Another plus is that it would be easier to raise larger corporate sponsorships for a such a large, concerted effort.
This plan would have some powerful benefits for the 12 playwrights, in that they would receive royalties their play for an entire year. So let's say 60 seats sold, 4 nights a week, 48 weeks, $1/seat (5% of $20 tickets). That's $11,520. Not a living wage for an entire year, but a start. (Higher ticket prices would yield more $ for the writers, but I'm not a fan of super high ticket prices.) In addition, they (if they chose) could see 12 different professional productions of their plays, which would be immensely helpful in the development of the scripts into material that would be of interest to other theatres around the country. They're also exposed to audiences in a dozen different cities--very strong potential.
Cost savings for theatres on marketing, sets, design, might be significant.
There are numerous reasons why this is likely to stay a fantasy.

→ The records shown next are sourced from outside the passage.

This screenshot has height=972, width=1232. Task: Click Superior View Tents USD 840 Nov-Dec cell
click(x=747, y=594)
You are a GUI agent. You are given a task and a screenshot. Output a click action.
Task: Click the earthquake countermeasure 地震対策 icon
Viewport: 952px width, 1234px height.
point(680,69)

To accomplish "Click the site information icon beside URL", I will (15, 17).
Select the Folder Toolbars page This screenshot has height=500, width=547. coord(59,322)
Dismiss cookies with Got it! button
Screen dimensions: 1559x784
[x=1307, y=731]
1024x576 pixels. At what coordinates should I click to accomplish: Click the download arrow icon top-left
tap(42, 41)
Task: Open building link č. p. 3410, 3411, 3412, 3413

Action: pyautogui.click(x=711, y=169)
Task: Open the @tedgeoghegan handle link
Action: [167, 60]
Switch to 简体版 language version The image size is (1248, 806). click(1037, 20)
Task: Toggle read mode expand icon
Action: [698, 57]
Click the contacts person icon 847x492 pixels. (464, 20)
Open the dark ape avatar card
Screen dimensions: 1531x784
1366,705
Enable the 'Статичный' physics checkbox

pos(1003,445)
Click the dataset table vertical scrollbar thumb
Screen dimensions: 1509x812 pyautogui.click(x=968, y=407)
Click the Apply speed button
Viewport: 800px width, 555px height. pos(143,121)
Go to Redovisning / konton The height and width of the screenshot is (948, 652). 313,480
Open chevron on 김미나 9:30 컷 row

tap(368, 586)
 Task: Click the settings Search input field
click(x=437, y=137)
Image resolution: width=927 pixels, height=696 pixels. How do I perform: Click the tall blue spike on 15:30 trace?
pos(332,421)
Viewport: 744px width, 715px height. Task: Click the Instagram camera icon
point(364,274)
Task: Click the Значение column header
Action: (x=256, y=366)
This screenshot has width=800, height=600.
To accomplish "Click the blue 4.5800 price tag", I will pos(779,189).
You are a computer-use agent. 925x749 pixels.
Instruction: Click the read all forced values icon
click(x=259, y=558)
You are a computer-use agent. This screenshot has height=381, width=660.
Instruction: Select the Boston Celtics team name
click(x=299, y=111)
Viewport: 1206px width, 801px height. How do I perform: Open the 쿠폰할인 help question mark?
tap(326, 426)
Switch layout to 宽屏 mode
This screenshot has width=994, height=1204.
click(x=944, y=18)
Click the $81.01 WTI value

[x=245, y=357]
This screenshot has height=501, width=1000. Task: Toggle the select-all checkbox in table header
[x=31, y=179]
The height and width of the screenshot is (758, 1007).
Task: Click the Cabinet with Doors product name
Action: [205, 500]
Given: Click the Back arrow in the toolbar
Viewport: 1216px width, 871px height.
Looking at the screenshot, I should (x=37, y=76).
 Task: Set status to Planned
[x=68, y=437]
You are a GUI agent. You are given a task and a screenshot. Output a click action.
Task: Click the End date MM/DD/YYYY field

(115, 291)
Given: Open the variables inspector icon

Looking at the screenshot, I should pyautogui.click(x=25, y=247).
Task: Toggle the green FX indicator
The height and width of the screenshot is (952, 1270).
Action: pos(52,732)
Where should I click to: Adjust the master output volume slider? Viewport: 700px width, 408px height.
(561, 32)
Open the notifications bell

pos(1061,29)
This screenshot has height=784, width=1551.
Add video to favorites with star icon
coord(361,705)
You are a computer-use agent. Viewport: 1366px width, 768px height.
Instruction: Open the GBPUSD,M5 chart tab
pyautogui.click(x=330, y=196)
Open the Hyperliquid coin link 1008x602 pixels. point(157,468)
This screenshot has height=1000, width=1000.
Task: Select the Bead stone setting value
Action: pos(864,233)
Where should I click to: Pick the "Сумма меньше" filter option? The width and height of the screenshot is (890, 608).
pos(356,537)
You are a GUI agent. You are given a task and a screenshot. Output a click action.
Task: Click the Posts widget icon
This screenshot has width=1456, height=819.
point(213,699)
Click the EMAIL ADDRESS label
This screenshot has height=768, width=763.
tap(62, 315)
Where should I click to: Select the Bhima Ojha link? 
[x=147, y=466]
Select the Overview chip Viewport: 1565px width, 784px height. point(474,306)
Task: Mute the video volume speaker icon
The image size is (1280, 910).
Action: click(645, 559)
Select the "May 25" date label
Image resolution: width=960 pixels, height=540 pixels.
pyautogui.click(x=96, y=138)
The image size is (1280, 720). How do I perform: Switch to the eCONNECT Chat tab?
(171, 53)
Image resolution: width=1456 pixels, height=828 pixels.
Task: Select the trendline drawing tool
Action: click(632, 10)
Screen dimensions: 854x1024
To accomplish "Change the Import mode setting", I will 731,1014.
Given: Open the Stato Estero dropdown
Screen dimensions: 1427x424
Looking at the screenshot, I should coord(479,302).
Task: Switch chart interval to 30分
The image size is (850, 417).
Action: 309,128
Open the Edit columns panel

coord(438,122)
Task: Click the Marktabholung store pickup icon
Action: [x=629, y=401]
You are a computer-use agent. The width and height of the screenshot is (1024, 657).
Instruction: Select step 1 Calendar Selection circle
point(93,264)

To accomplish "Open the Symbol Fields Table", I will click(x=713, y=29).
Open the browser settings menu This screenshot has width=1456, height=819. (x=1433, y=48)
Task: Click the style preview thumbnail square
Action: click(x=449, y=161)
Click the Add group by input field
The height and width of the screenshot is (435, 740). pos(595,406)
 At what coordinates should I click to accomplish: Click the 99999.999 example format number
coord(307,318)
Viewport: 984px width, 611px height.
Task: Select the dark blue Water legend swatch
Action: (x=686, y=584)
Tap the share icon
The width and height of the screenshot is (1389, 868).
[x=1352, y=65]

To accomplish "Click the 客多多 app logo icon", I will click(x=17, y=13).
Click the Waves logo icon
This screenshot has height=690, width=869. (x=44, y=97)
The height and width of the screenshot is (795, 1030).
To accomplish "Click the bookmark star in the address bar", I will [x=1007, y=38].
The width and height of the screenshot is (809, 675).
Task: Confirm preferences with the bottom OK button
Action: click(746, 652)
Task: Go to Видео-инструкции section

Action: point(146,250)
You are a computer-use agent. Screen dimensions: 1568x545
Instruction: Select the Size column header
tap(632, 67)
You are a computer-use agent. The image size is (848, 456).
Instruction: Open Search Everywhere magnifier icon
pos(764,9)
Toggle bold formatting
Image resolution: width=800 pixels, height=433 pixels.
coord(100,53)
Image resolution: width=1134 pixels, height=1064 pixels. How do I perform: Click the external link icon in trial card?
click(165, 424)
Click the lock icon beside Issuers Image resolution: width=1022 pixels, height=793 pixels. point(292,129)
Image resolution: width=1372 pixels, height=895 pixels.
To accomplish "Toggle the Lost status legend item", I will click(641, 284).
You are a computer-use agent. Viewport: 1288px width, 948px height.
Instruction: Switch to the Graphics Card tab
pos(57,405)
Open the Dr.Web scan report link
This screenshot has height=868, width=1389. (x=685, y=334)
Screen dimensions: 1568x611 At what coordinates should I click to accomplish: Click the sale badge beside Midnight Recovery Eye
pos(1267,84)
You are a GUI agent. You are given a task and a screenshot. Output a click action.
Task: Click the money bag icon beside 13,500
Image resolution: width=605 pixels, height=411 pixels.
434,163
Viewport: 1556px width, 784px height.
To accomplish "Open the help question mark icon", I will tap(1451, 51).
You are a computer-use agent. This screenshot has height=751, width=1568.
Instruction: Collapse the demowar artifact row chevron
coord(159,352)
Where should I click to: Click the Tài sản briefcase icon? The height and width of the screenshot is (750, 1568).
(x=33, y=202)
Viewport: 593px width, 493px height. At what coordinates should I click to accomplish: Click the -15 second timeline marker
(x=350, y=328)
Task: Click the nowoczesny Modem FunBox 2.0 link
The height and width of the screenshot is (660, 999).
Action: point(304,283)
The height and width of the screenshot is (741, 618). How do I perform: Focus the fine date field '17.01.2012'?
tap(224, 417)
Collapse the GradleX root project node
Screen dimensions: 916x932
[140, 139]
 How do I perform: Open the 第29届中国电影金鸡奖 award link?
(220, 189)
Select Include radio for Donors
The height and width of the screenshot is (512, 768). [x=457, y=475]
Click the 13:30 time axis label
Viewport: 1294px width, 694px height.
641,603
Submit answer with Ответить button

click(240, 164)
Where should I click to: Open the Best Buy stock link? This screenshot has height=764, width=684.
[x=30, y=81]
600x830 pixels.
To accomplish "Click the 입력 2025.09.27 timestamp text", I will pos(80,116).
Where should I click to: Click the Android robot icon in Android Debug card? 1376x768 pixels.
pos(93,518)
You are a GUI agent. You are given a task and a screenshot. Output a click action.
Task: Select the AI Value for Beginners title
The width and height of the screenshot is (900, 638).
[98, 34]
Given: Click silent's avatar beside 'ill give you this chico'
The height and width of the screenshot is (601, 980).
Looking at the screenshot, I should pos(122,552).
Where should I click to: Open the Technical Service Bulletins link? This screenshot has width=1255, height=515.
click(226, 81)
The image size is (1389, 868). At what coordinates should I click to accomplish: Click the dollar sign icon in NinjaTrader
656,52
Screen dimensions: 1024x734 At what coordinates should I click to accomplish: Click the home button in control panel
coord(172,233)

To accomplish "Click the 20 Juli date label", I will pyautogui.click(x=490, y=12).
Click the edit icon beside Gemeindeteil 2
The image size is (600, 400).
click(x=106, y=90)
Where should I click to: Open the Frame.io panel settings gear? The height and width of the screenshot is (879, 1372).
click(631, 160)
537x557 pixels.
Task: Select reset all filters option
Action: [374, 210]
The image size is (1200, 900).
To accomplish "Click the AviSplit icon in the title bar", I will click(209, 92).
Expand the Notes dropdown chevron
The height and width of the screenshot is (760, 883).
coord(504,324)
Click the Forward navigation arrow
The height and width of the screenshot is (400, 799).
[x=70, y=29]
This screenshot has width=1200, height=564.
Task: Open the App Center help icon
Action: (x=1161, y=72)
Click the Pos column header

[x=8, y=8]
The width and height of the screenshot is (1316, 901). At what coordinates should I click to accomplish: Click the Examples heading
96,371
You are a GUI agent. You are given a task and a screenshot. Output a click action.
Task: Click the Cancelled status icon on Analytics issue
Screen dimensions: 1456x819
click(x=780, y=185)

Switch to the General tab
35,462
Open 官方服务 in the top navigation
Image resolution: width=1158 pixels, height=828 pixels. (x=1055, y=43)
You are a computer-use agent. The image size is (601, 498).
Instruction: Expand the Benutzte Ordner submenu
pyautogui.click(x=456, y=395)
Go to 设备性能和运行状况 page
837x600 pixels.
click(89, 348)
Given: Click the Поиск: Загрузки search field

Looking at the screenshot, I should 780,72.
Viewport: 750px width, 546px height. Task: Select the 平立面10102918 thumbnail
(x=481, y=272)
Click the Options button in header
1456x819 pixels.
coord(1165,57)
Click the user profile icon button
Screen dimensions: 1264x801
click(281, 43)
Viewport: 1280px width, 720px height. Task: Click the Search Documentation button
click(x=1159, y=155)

Some of them:
- How could you get 12 producers/artistic directors to agree on 12 different plays to produce? (Though really, you just have to say, each producer picks one play she loves, and everyone has to just agree to produce the whole set, even if the other eleven aren't all equally appealing.)
- Even with the cost savings, the economics of professional productions at small theatres is almost impossible (though I like productions at small theatres much more than big spaces. I don't believe that large theatres make much sense any more. A blog about this some other day.)
- Big systems tend to break down. What happens when one of the theatres goes belly up? Or one of the shows proves itself to be a big bomb?
- The production demands and cast sizes of the plays would have to be fairly limited, if the goal is to make sure everyone gets paid a living wage.